(Beginning of Recorded information)

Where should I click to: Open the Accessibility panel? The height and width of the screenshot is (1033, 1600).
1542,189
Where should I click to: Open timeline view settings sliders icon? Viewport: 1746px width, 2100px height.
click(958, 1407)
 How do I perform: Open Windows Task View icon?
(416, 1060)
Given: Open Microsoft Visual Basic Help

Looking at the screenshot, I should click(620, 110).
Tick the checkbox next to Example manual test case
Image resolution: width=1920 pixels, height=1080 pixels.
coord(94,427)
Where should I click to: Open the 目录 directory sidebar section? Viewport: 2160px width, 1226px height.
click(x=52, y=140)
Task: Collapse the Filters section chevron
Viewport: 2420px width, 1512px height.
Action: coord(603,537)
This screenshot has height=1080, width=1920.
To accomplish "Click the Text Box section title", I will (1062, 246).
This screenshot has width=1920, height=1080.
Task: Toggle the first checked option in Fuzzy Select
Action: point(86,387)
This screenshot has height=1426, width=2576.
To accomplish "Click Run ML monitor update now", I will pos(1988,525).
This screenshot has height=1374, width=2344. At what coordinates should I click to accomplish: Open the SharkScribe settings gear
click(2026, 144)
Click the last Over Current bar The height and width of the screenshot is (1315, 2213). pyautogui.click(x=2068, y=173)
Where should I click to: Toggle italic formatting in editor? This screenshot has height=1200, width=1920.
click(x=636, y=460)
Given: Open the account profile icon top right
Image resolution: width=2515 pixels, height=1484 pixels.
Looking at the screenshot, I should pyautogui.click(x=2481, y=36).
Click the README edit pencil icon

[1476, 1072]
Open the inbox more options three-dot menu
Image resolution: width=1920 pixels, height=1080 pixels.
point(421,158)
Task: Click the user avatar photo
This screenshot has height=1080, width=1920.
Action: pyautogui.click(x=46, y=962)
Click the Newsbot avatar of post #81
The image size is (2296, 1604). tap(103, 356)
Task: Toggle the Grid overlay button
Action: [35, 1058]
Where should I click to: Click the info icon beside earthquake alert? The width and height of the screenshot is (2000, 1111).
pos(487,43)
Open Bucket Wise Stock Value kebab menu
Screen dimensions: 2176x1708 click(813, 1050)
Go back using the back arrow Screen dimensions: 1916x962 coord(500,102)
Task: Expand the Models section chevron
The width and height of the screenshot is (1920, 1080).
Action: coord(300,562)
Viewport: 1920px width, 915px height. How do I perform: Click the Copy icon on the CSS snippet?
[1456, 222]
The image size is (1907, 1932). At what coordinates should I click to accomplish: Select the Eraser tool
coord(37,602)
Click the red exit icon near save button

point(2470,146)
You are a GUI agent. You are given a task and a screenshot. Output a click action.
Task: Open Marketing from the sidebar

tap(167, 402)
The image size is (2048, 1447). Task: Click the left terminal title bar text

(End of Recorded information)

> **Task description**
With no line omitted, copy all the data exactly.

> **Reply to the task**
Where should I click to: Open the Accessibility panel? The height and width of the screenshot is (1033, 1600).
1542,189
Where should I click to: Open timeline view settings sliders icon? Viewport: 1746px width, 2100px height.
click(958, 1407)
 How do I perform: Open Windows Task View icon?
(416, 1060)
Given: Open Microsoft Visual Basic Help

Looking at the screenshot, I should click(620, 110).
Tick the checkbox next to Example manual test case
Image resolution: width=1920 pixels, height=1080 pixels.
coord(94,427)
Where should I click to: Open the 目录 directory sidebar section? Viewport: 2160px width, 1226px height.
click(x=52, y=140)
Task: Collapse the Filters section chevron
Viewport: 2420px width, 1512px height.
Action: coord(603,537)
This screenshot has height=1080, width=1920.
To accomplish "Click the Text Box section title", I will (1062, 246).
This screenshot has width=1920, height=1080.
Task: Toggle the first checked option in Fuzzy Select
Action: point(86,387)
This screenshot has height=1426, width=2576.
To accomplish "Click Run ML monitor update now", I will pos(1988,525).
This screenshot has height=1374, width=2344. At what coordinates should I click to accomplish: Open the SharkScribe settings gear
click(2026, 144)
Click the last Over Current bar The height and width of the screenshot is (1315, 2213). pyautogui.click(x=2068, y=173)
Where should I click to: Toggle italic formatting in editor? This screenshot has height=1200, width=1920.
click(x=636, y=460)
Given: Open the account profile icon top right
Image resolution: width=2515 pixels, height=1484 pixels.
Looking at the screenshot, I should pyautogui.click(x=2481, y=36).
Click the README edit pencil icon

[1476, 1072]
Open the inbox more options three-dot menu
Image resolution: width=1920 pixels, height=1080 pixels.
point(421,158)
Task: Click the user avatar photo
This screenshot has height=1080, width=1920.
Action: pyautogui.click(x=46, y=962)
Click the Newsbot avatar of post #81
The image size is (2296, 1604). tap(103, 356)
Task: Toggle the Grid overlay button
Action: [35, 1058]
Where should I click to: Click the info icon beside earthquake alert? The width and height of the screenshot is (2000, 1111).
pos(487,43)
Open Bucket Wise Stock Value kebab menu
Screen dimensions: 2176x1708 click(813, 1050)
Go back using the back arrow Screen dimensions: 1916x962 coord(500,102)
Task: Expand the Models section chevron
The width and height of the screenshot is (1920, 1080).
Action: coord(300,562)
Viewport: 1920px width, 915px height. How do I perform: Click the Copy icon on the CSS snippet?
[1456, 222]
The image size is (1907, 1932). At what coordinates should I click to accomplish: Select the Eraser tool
coord(37,602)
Click the red exit icon near save button

point(2470,146)
You are a GUI agent. You are given a task and a screenshot. Output a click action.
Task: Open Marketing from the sidebar

tap(167, 402)
The image size is (2048, 1447). Task: Click the left terminal title bar text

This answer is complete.